Johnnie To is ever the genre-shifting shapechanger. You can’t get a hold on him; just when you think you’ve got a firm grasp on his style, he jinks around, unhooks your hold and throws you back to the mat. I mean that in a good way.
Throw Down sees To partially back in the quirky territory of previous Milkway Image productions like The Odd One Dies and Too Many Ways To Be Number One, but in a more good-hearted way. Strange characters come and go in the night, singing karaoke, playing videogames, ripping off triads and waking up with hangovers… but overlaid into this setting is a near-classical martial arts story of facing personal demons and winning the ultimate match, except that the rings are on building tops, or abandoned lots, or neon-lit alleys.
The credits dedication to Akira Kurosawa is a late clue on To’s intent. Much of the film plays out visually. Where dialogue is present, it is often opaque, but the character’s actions express their personality in ways that dialogue need not explain. There are many standout sequences, particularly those involving aspiring popstar Mona; chasing money, chasing fame, or just chasing a red balloon, all dreamily scored with a trademark Milkyway soundtrack.

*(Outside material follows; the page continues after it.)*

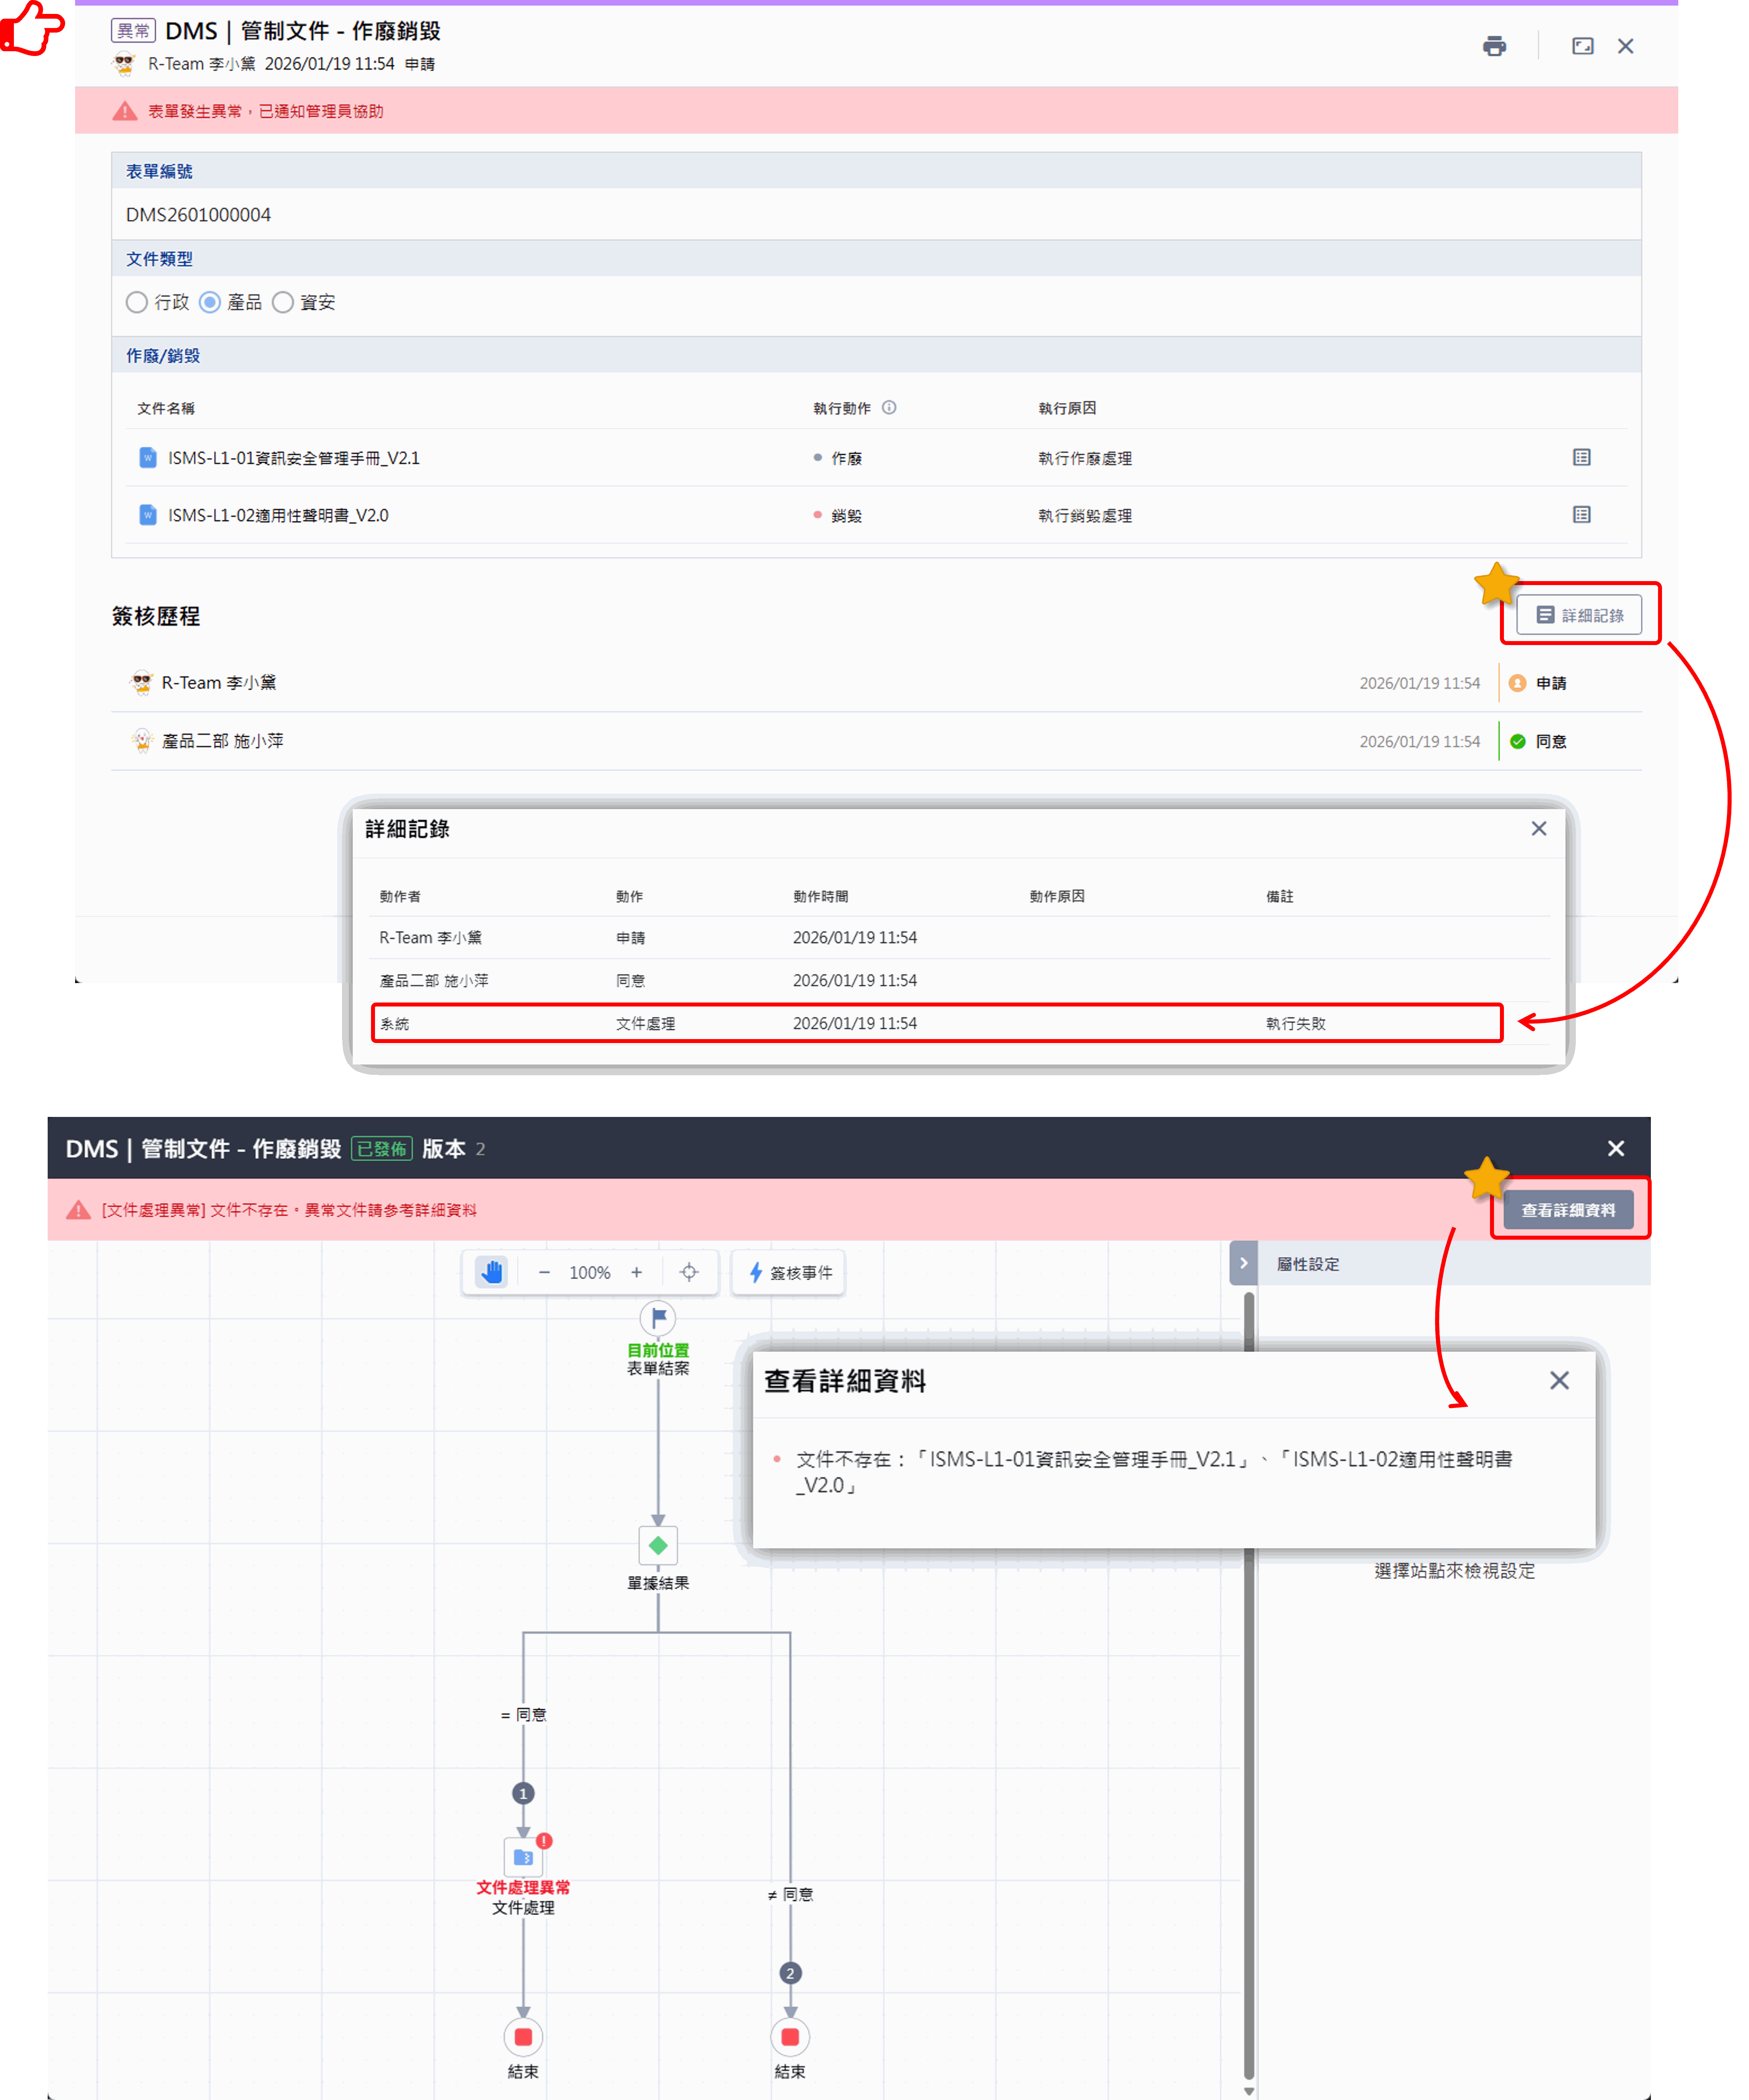Select the 產品 radio button
The height and width of the screenshot is (2100, 1749).
(210, 302)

Louis Koo as Sze-to, Cherrie Ying as Mona and Aaron Kwok as Tony make an appealing triumvirate, both as characters and as actors. Each is following a dream of some kind (although Sze-to is trying to drink and gamble his way out of his), and each needs the others to inspire them to fulfil it. Tony Leung Ka Fai shines as Kong, the ultimate fighter, or end-of-level boss more like it; with economical moves and total attitude, he owns the screen in his brief appearances.

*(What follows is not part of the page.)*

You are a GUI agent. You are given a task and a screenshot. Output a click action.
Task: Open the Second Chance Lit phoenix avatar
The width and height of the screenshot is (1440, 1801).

Enough of this arty filmy chat: for a film which is all about judo, how are the fights? Not too shabby. Some of it is shot close in with frequent cutting, but there’s enough full body throwing to work up a sweat over. Fighters are flung overhead on a regular basis, sometimes one-on-one, sometimes en masse (in slo-mo). There’s one-armed judo, blindfold judo, and almost but not quite drunken judo. Watching Kwok and Koo squirm around on the mat grasping at each other is about as close as the film gets to a love scene.
Which is inherently the film’s problem. It’s so busy trying to trip and slip and dazzle and flip the audience, the characters and situations so outlandish, that it knocks you down and leaves you winded but never quite knocks you out. But that’s okay, you can get right back up again; the tone and flow make this is a film to be watched and enjoyed many times over, at least until it’s closing time at the all-night judo karaoke.